WORK INSTRUCTIONS
Among the records below, find the line that has "Screen dimensions: 797x456"; from there, give the lines again exactly, and stop after the line that has "Image resolution: width=630".

DATA TO PROCESS
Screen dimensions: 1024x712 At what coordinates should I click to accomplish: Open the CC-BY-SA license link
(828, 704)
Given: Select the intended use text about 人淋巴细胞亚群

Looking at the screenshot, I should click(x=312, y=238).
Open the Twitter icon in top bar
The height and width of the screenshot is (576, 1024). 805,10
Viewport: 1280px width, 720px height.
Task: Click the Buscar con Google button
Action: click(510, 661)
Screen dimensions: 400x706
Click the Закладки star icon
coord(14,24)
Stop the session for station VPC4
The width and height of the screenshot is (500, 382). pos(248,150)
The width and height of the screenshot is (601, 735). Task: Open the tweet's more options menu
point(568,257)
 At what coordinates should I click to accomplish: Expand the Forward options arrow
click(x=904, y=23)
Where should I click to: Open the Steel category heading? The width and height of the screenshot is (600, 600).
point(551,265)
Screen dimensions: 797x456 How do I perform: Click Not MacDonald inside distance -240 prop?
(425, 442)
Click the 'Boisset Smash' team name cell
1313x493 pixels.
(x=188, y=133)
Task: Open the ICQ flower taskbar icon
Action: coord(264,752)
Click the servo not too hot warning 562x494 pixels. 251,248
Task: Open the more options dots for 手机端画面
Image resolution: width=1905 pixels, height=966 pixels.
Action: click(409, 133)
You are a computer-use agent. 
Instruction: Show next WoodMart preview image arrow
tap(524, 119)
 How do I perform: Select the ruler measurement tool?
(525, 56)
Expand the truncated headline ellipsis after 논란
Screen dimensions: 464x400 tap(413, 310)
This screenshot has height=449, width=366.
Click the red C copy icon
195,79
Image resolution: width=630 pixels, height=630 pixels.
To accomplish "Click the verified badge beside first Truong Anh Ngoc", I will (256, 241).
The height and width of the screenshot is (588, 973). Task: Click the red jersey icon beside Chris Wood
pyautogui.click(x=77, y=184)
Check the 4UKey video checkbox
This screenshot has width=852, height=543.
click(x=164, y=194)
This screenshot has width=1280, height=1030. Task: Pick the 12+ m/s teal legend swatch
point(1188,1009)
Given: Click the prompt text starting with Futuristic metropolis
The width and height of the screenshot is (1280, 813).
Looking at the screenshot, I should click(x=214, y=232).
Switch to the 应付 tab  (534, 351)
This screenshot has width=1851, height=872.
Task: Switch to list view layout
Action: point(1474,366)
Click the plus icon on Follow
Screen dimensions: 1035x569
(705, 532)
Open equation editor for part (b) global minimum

RESPONSE TO THIS EXERCISE
Screen dimensions: 797x456 How do I perform: Click Not MacDonald inside distance -240 prop?
(425, 442)
Click the 'Boisset Smash' team name cell
1313x493 pixels.
(x=188, y=133)
Task: Open the ICQ flower taskbar icon
Action: coord(264,752)
Click the servo not too hot warning 562x494 pixels. 251,248
Task: Open the more options dots for 手机端画面
Image resolution: width=1905 pixels, height=966 pixels.
Action: click(409, 133)
You are a computer-use agent. 
Instruction: Show next WoodMart preview image arrow
tap(524, 119)
 How do I perform: Select the ruler measurement tool?
(525, 56)
Expand the truncated headline ellipsis after 논란
Screen dimensions: 464x400 tap(413, 310)
This screenshot has height=449, width=366.
Click the red C copy icon
195,79
Image resolution: width=630 pixels, height=630 pixels.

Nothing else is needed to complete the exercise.